The hem of Xukun’s shirt slips out from between his fingers. “That’s—where did you even—that’s just not _true_ ,” Xukun says, unsettled. “How can you say that? I was a team leader, what, twice—you’ve been the Yuehua leader for—years, or however long—” 

Zhengting’s smile is a thin white line, barely visible through the sheet. “It’s a moot point anyway,” he says. With the mask on, all Xukun has to go off is his tone of voice, carefully excised of any note that isn’t light or lilting. “Our brave and beautiful leader Rui-gē took the burden off our hands.”

There’s the bathroom light that Zhengting hadn’t bothered to switch off before and the light filtering in from the hallway outside, but they’re still standing here in the dark. How useless. For once, Xukun doesn’t know what to say, even though the honesty lies closer than ever to the surface.

“I’m glad I’m not leader,” Zhengting says, at last. “Really, I am. This is what I was hoping for.”

Zhou Rui is the kindest out of them all and Xukun knows Zhengting loves him just as much as he does, just as much as everyone does, but he also knows the ache of the old perfectionism insisting he could do things better if he just took them into his own hands. The demand for more from himself. Responsibility is a hard thing to relinquish.
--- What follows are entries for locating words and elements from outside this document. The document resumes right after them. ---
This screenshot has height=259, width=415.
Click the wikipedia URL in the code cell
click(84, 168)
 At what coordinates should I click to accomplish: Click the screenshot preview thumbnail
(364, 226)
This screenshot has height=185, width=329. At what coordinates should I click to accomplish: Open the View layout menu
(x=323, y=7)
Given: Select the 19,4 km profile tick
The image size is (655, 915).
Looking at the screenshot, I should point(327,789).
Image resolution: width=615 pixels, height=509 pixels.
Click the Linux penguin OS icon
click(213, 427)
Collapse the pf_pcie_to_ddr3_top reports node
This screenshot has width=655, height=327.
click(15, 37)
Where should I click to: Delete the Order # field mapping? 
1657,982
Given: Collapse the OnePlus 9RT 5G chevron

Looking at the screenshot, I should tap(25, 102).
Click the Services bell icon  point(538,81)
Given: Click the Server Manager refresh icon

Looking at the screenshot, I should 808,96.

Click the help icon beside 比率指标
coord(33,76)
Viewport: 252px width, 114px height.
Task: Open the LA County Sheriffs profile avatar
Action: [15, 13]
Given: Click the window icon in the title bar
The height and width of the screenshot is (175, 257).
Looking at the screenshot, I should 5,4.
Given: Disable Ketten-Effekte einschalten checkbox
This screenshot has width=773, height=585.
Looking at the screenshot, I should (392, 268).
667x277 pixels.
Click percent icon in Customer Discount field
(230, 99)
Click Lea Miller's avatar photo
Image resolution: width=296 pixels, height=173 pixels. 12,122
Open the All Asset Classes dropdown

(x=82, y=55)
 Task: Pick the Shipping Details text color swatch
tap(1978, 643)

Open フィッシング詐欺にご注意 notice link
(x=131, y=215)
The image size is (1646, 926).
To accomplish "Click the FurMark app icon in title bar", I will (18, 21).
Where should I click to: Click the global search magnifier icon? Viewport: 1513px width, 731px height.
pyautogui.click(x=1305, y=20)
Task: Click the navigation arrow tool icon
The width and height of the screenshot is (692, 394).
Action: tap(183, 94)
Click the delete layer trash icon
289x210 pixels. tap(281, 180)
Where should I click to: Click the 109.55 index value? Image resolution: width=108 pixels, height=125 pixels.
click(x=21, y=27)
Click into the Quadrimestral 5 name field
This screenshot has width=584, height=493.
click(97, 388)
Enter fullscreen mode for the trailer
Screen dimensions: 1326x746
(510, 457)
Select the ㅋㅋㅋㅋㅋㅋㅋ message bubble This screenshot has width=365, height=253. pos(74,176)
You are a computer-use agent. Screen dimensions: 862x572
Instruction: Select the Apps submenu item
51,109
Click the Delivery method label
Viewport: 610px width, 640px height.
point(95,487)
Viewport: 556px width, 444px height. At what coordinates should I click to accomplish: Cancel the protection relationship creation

Surely, if anything, this must be something else he and Zhengting share.

“Did you always?” Xukun says. “Hope for things to turn out like this, I mean.” Whatever  _this_ encompasses.

“Does it matter? Whether or not I did before, if I do now?”

Xukun hesitates. “No,” he says slowly. “I guess it doesn’t.”

Something about the way Zhengting holds himself eases. He exhales, peels the sheet mask off. Folds it up again with swift, precise movements, even though it’s of no more use to him. It’s difficult to meet Zhengting’s eyes, now that there’s no barrier to it. 

“I do want to know, though,” Zhengting says. Incisive in its gentleness. “Why did you come to me, out of everyone? Why not—Ziyi, or Rui-gē?”

“I thought—” Xukun swallows. _Because you’re like me._ “I thought you’d get it. You, out of everyone. What it’s like.”

“The nation chose us. You and me and everyone else here. They wanted us to be in the group,” Zhengting says. “And you most of all.”

“I _know_ —don’t you think I know? But I still…”

And Zhengting surges forward to clasp his hands, and at the unexpected contact Xukun stills, then softens. The tension alchemising itself into warmth. All of that shameless unrestrained earnestness Xukun could never hope to imitate spilling over, shining out of Zhengting’s eyes, as if even this is easy for him, shouldering someone else’s fear like it’s second nature, or practised enough to become something adjacent. How can he say he is anything less than an ideal leader, an ideal dancer, an ideal version of himself?

They are both performers. They wouldn’t be if they didn’t love the stage. That love isn’t so easily borne or reciprocated, of course. But here in the quiet dark, Zhengting’s fingers folded around his own, the weight of it is a little lessened.

“Hey, listen to me,” Zhengting says. Sincerity in every syllable. “I’m on your side too, okay? I’m cheering for you. Don’t forget that.”